Starting at the line that contains "The image size is (1370, 683).", quote every line through the end of the entries, word for word, skipping the pictures.
(THE RECORDS begins)
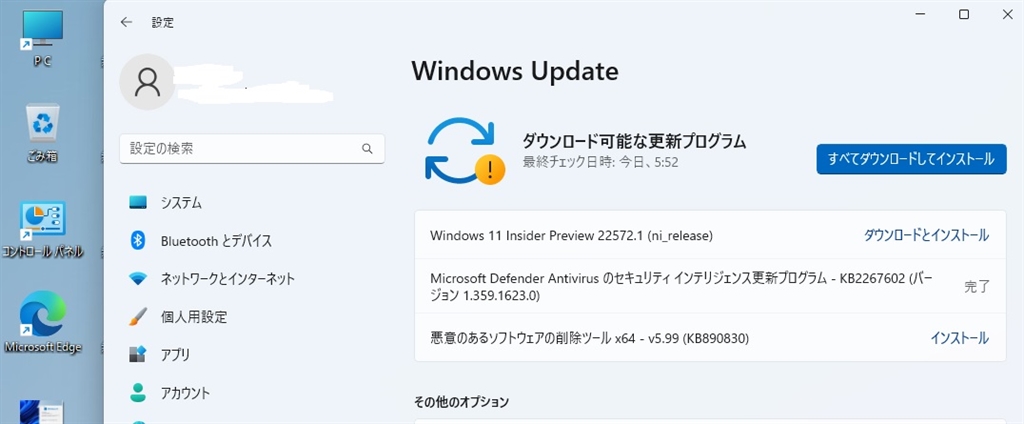Click the back arrow in Settings
The width and height of the screenshot is (1024, 424).
click(x=126, y=22)
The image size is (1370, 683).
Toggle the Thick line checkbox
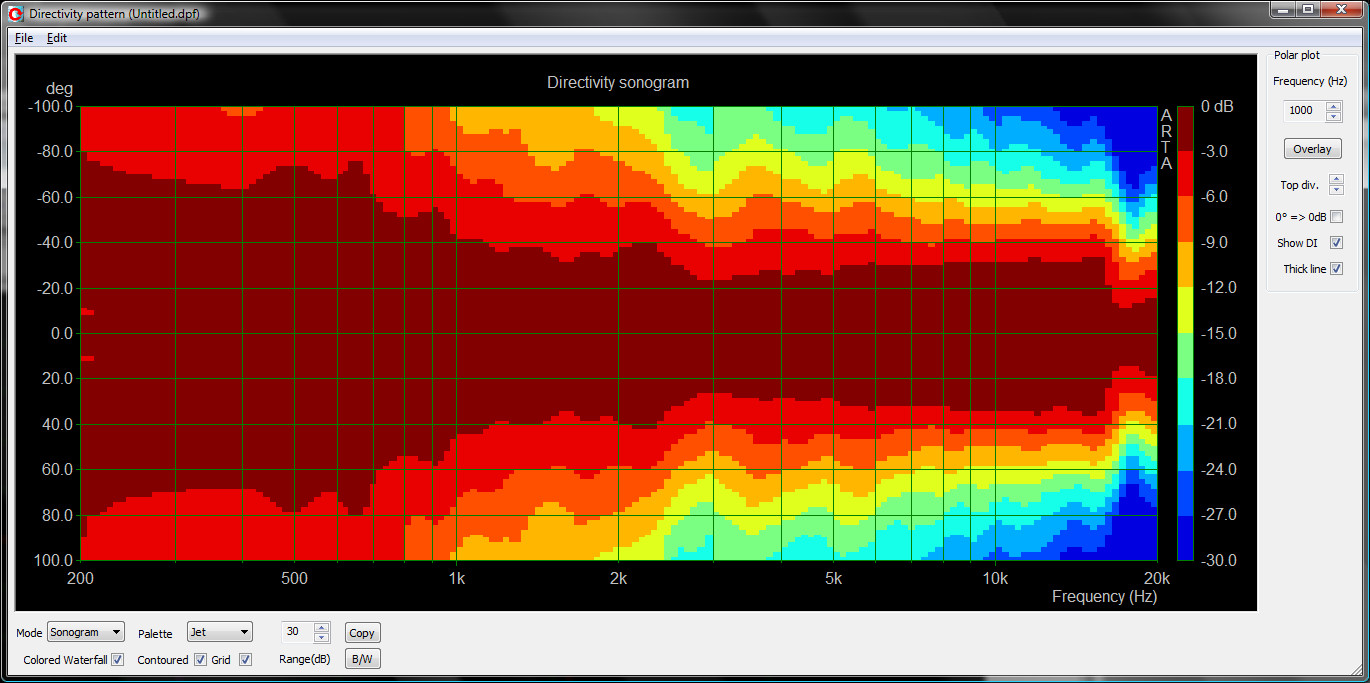tap(1336, 269)
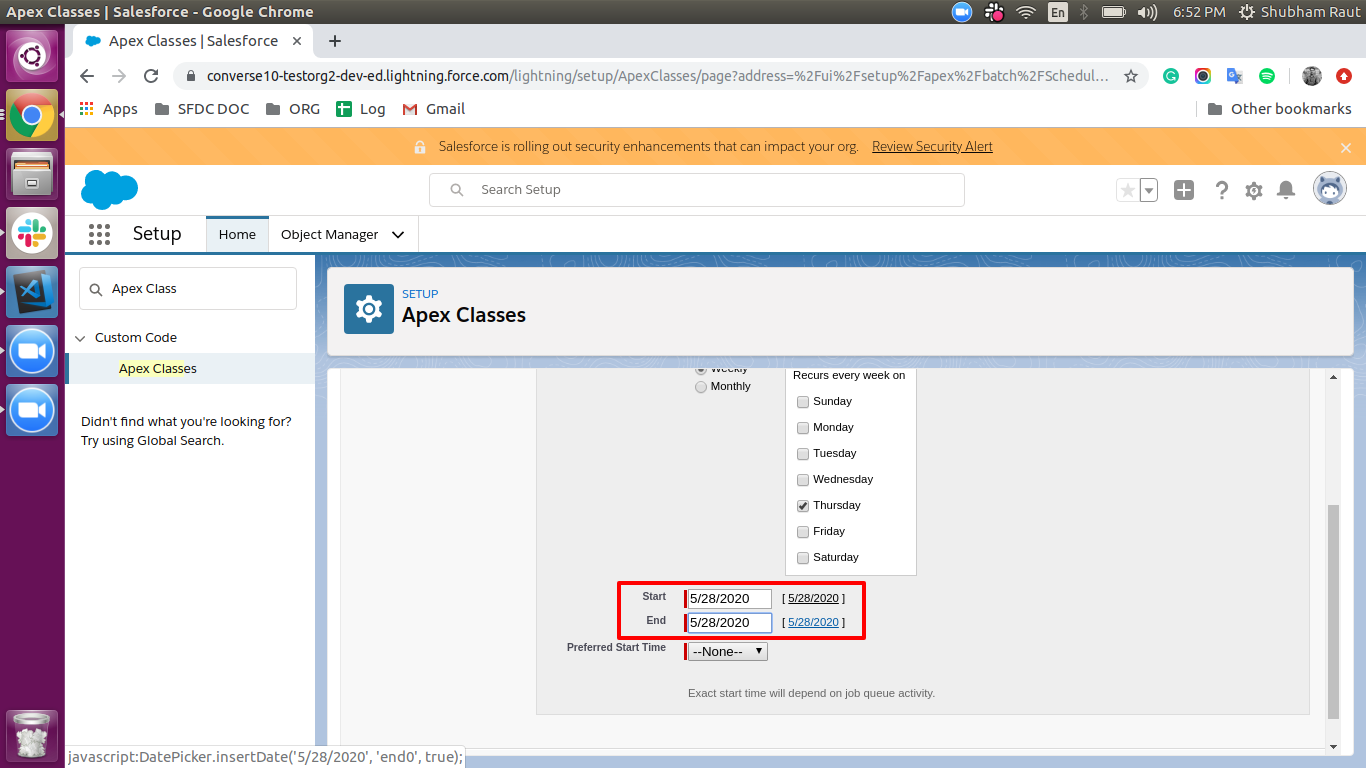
(THE RECORDS ends)
→ **RESPONSE**
The image size is (1370, 683).
Toggle the Thick line checkbox
tap(1336, 269)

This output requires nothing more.